From 5fc2d494f853bb94f6f3012c552766f8ea1a6a74 Mon Sep 17 00:00:00 2001
From: Peter Edberg <pedberg@unicode.org>
Date: Tue, 9 Sep 2014 03:20:53 +0000
Subject: [PATCH] ICU-10326 Add dictionary-based word/line break for
 Burmese/Myanmar (J), logKnownIssue #11245

X-SVN-Rev: 36401
---
 .gitattributes                                |   1 +
 .../com/ibm/icu/text/BurmeseBreakEngine.java  | 225 ++++++++++++++++++
 .../ibm/icu/text/RuleBasedBreakIterator.java  |   3 +
 icu4j/main/shared/data/icudata.jar            |   4 +-
 icu4j/main/shared/data/testdata.jar           |   2 +-
 .../ibm/icu/dev/test/rbbi/RBBITestMonkey.java |  13 +-
 .../src/com/ibm/icu/dev/test/rbbi/rbbitst.txt |  13 +
 7 files changed, 257 insertions(+), 4 deletions(-)
 create mode 100644 icu4j/main/classes/core/src/com/ibm/icu/text/BurmeseBreakEngine.java

diff --git a/.gitattributes b/.gitattributes
index 7964079079e..9cf81a418ed 100644
--- a/.gitattributes
+++ b/.gitattributes
@@ -427,6 +427,7 @@ icu4j/main/classes/core/.settings/org.eclipse.jdt.core.prefs -text
 icu4j/main/classes/core/manifest.stub -text
 icu4j/main/classes/core/src/com/ibm/icu/impl/TZDBTimeZoneNames.java -text
 icu4j/main/classes/core/src/com/ibm/icu/impl/locale/KeyTypeData.java -text
+icu4j/main/classes/core/src/com/ibm/icu/text/BurmeseBreakEngine.java -text
 icu4j/main/classes/core/src/com/ibm/icu/text/FilteredBreakIteratorBuilder.java -text
 icu4j/main/classes/core/src/com/ibm/icu/text/SimpleFilteredBreakIteratorBuilder.java -text
 icu4j/main/classes/currdata/.externalToolBuilders/copy-data-currdata.launch -text
diff --git a/icu4j/main/classes/core/src/com/ibm/icu/text/BurmeseBreakEngine.java b/icu4j/main/classes/core/src/com/ibm/icu/text/BurmeseBreakEngine.java
new file mode 100644
index 00000000000..f70e8bf8d2b
--- /dev/null
+++ b/icu4j/main/classes/core/src/com/ibm/icu/text/BurmeseBreakEngine.java
@@ -0,0 +1,225 @@
+/*
+ *******************************************************************************
+ * Copyright (C) 2014, International Business Machines Corporation and         *
+ * others. All Rights Reserved.                                                *
+ *******************************************************************************
+ */
+package com.ibm.icu.text;
+
+import java.io.IOException;
+import java.text.CharacterIterator;
+
+import com.ibm.icu.lang.UCharacter;
+import com.ibm.icu.lang.UProperty;
+import com.ibm.icu.lang.UScript;
+
+class BurmeseBreakEngine extends DictionaryBreakEngine {
+    
+    // Constants for BurmeseBreakIterator
+    // How many words in a row are "good enough"?

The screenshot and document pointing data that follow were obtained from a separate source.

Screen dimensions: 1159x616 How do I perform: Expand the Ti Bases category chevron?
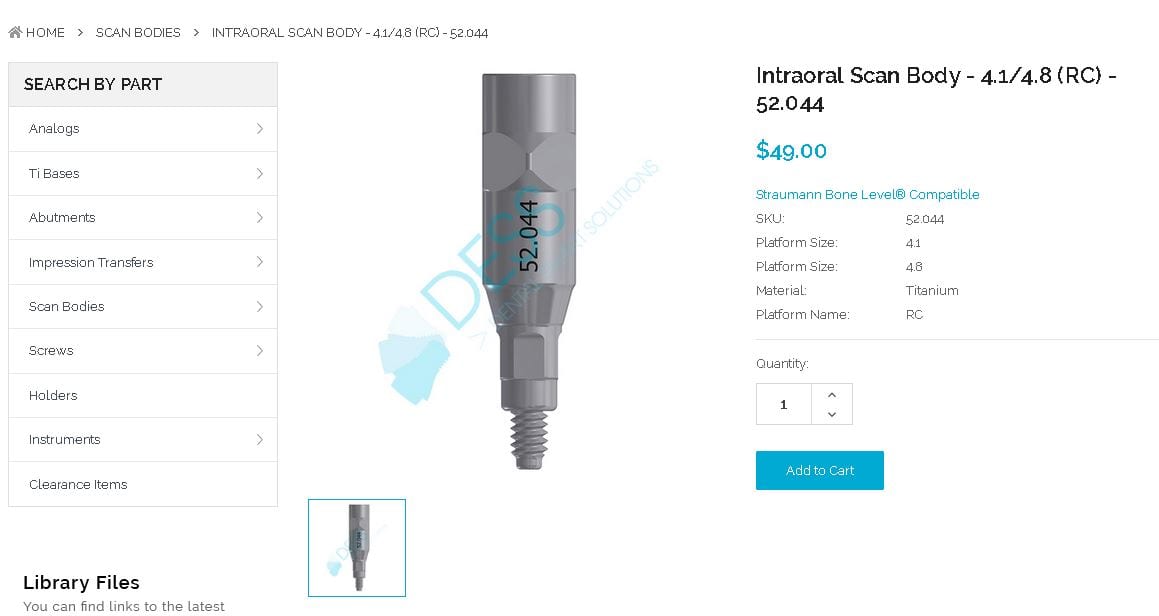point(259,173)
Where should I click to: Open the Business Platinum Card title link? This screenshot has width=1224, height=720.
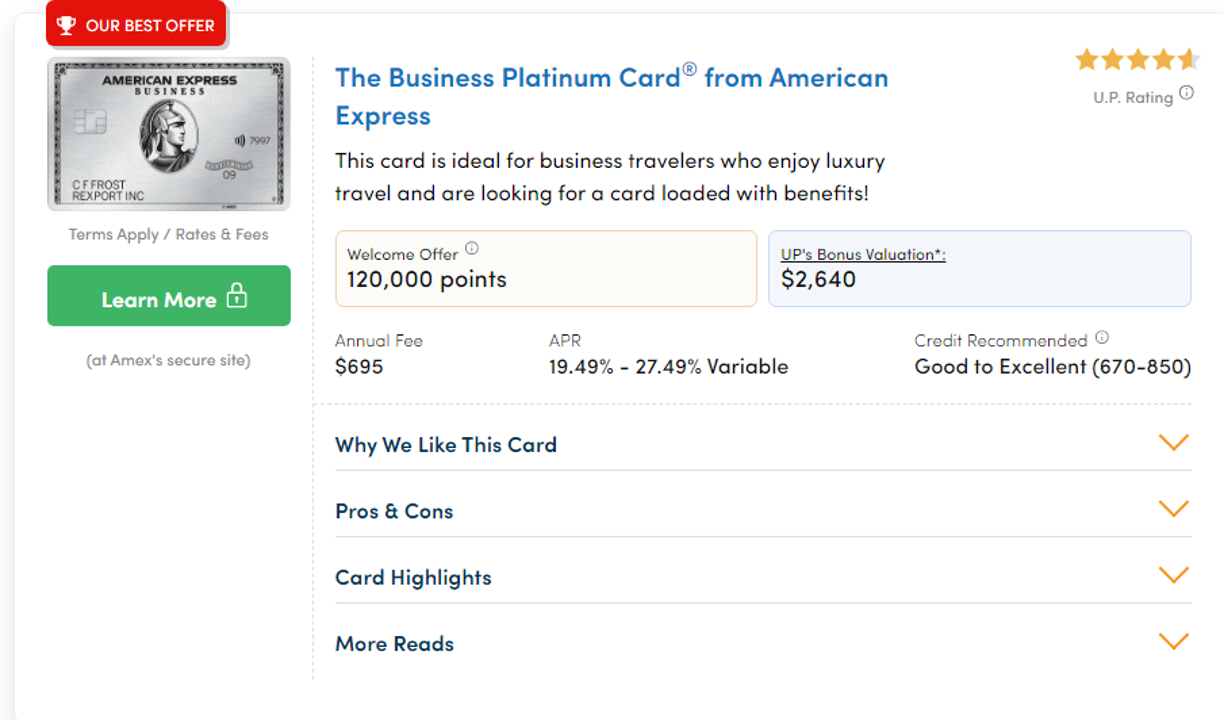612,96
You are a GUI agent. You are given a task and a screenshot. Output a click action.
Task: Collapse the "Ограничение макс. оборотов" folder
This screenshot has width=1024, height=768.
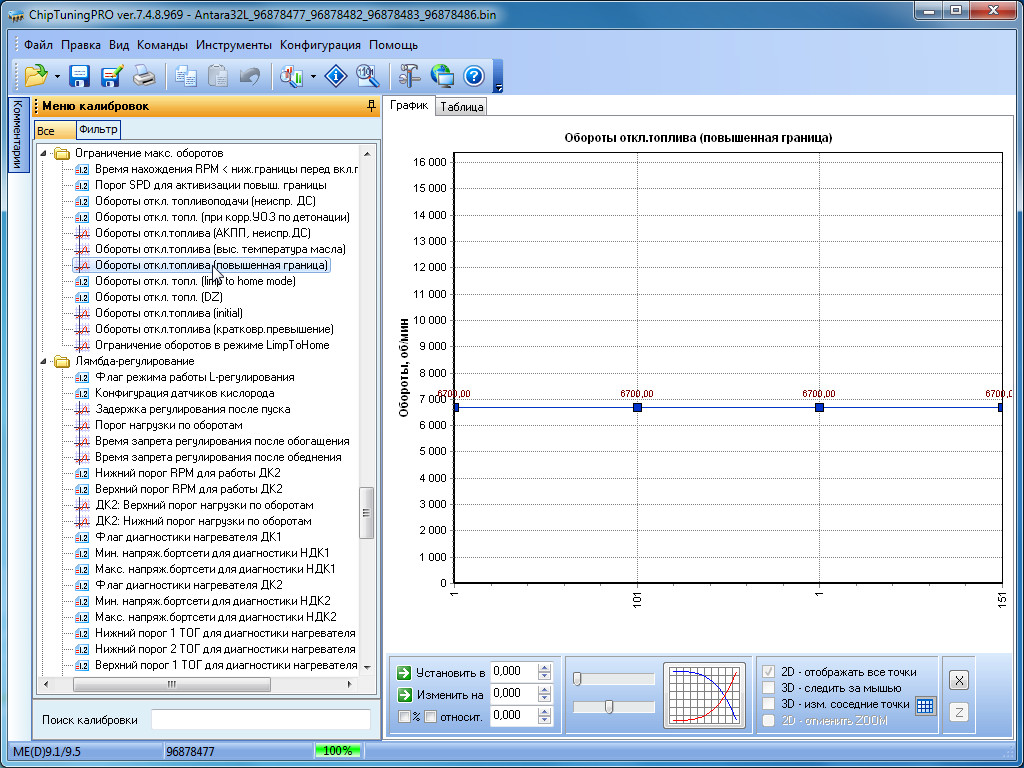(x=43, y=153)
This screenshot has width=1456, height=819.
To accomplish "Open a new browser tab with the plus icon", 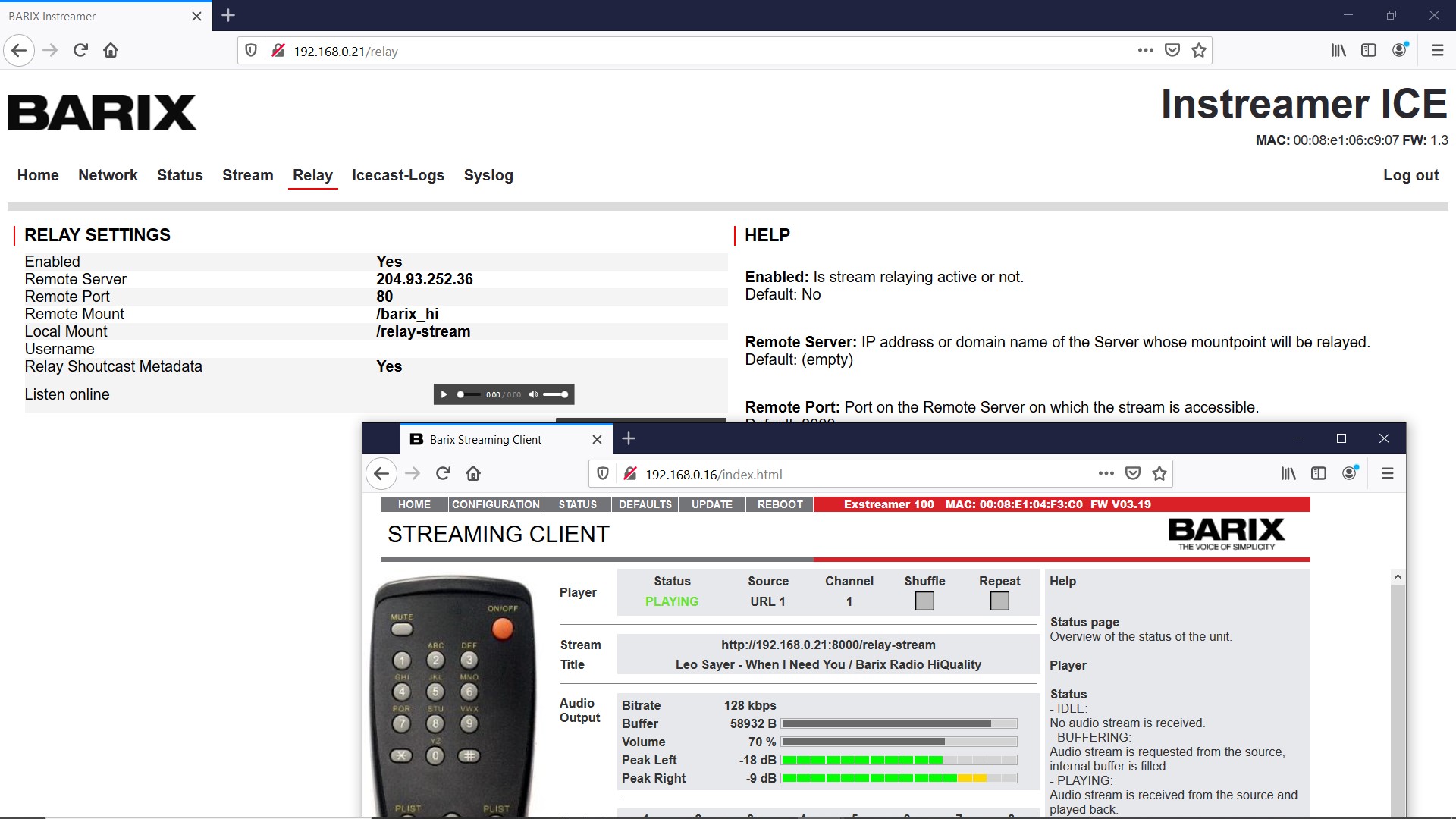I will coord(228,14).
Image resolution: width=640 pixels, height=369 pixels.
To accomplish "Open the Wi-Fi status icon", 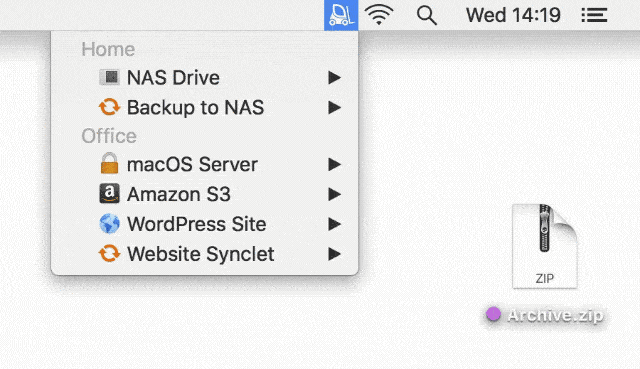I will [379, 15].
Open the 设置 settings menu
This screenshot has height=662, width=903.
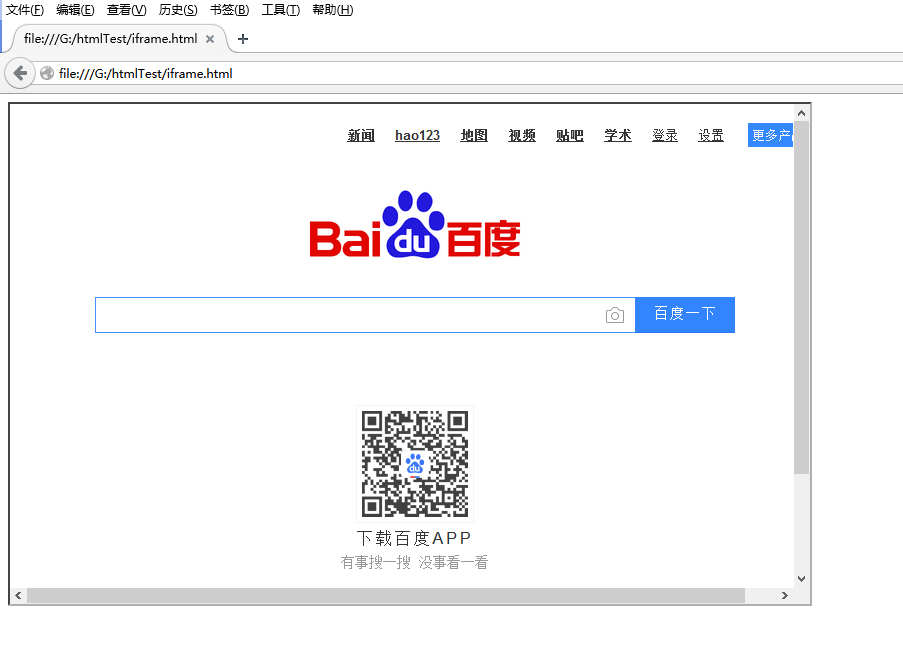tap(711, 135)
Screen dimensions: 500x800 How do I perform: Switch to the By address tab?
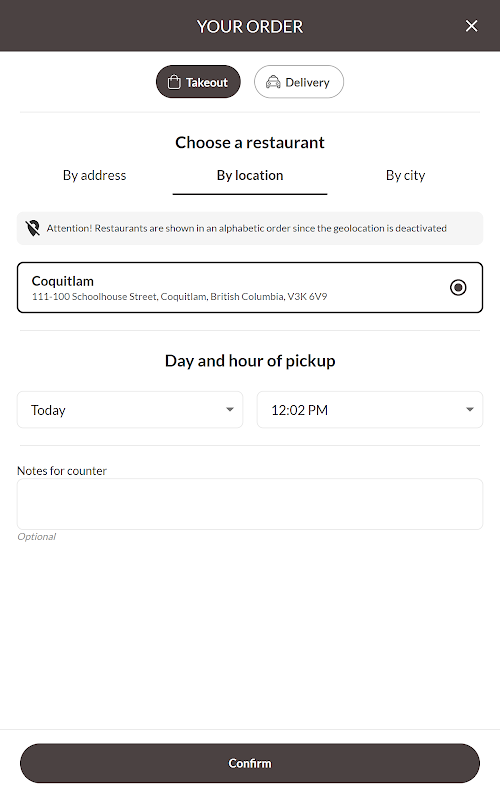point(94,176)
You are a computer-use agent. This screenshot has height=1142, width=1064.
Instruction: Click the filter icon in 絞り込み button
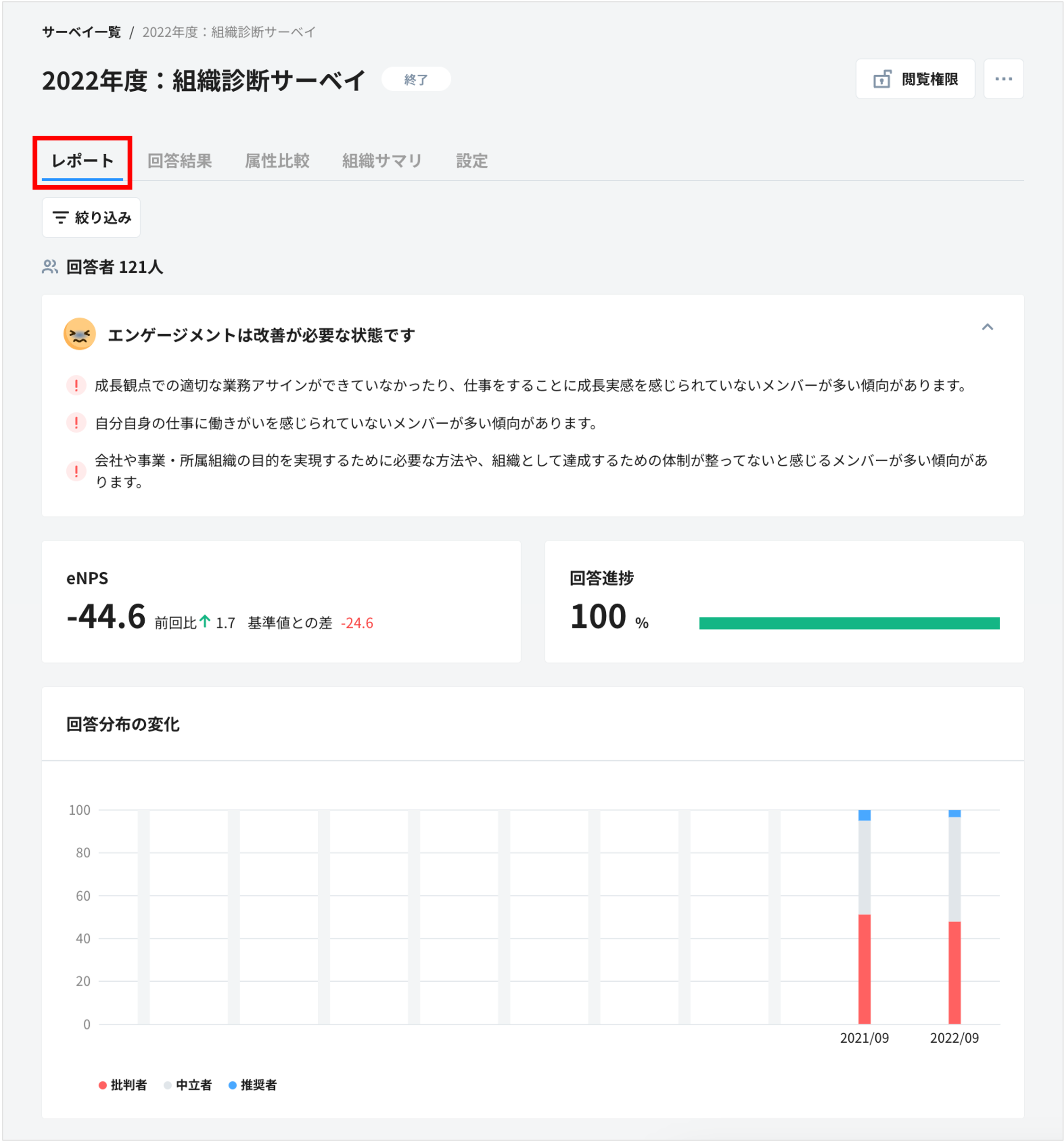coord(61,217)
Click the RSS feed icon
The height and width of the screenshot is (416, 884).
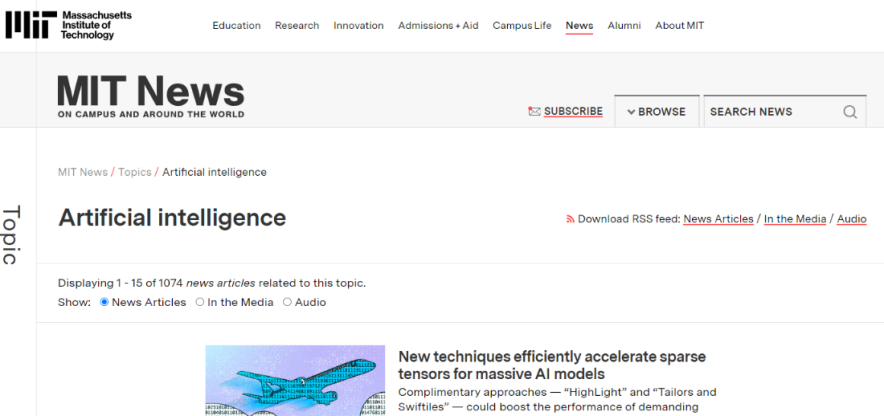(x=570, y=219)
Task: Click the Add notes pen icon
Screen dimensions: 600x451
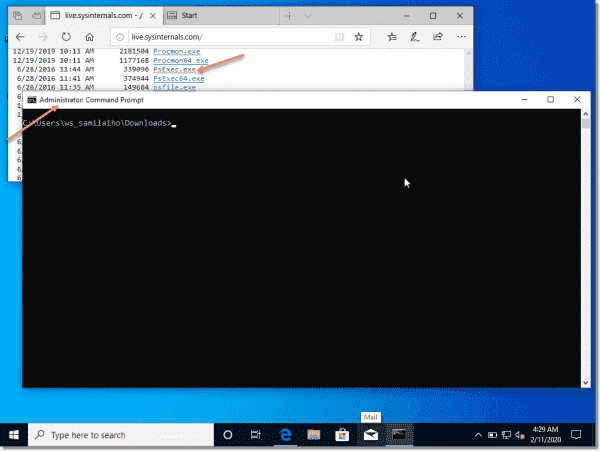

+    private static final byte BURMESE_LOOKAHEAD = 3;
+    // Will not combine a non-word with a preceding dictionary word longer than this
+    private static final byte BURMESE_ROOT_COMBINE_THRESHOLD = 3;
+    // Will not combine a non-word that shares at least this much prefix with a
+    // dictionary word with a preceding word
+    private static final byte BURMESE_PREFIX_COMBINE_THRESHOLD = 3;
+    // Minimum word size
+    private static final byte BURMESE_MIN_WORD = 2;
+    
+    private DictionaryMatcher fDictionary;
+    private static UnicodeSet fBurmeseWordSet;
+    private static UnicodeSet fEndWordSet;
+    private static UnicodeSet fBeginWordSet;
+    private static UnicodeSet fMarkSet;
+    
+    static {
+        // Initialize UnicodeSets
+        fBurmeseWordSet = new UnicodeSet();
+        fMarkSet = new UnicodeSet();
+        fBeginWordSet = new UnicodeSet();
+
+        fBurmeseWordSet.applyPattern("[[:Mymr:]&[:LineBreak=SA:]]");
+        fBurmeseWordSet.compact();
+
+        fMarkSet.applyPattern("[[:Mymr:]&[:LineBreak=SA:]&[:M:]]");
+        fMarkSet.add(0x0020);
+        fEndWordSet = new UnicodeSet(fBurmeseWordSet);
+        fBeginWordSet.add(0x1000, 0x102A);      // basic consonants and independent vowels
+
+        // Compact for caching
+        fMarkSet.compact();
+        fEndWordSet.compact();
+        fBeginWordSet.compact();
+        
+        // Freeze the static UnicodeSet
+        fBurmeseWordSet.freeze();
+        fMarkSet.freeze();
+        fEndWordSet.freeze();
+        fBeginWordSet.freeze();
+    }
+    
+    public BurmeseBreakEngine() throws IOException {
+        super(BreakIterator.KIND_WORD, BreakIterator.KIND_LINE);
+        setCharacters(fBurmeseWordSet);
+        // Initialize dictionary
+        fDictionary = DictionaryData.loadDictionaryFor("Mymr");
+    }
+
+    public boolean equals(Object obj) {
+        // Normally is a singleton, but it's possible to have duplicates
+        //   during initialization. All are equivalent.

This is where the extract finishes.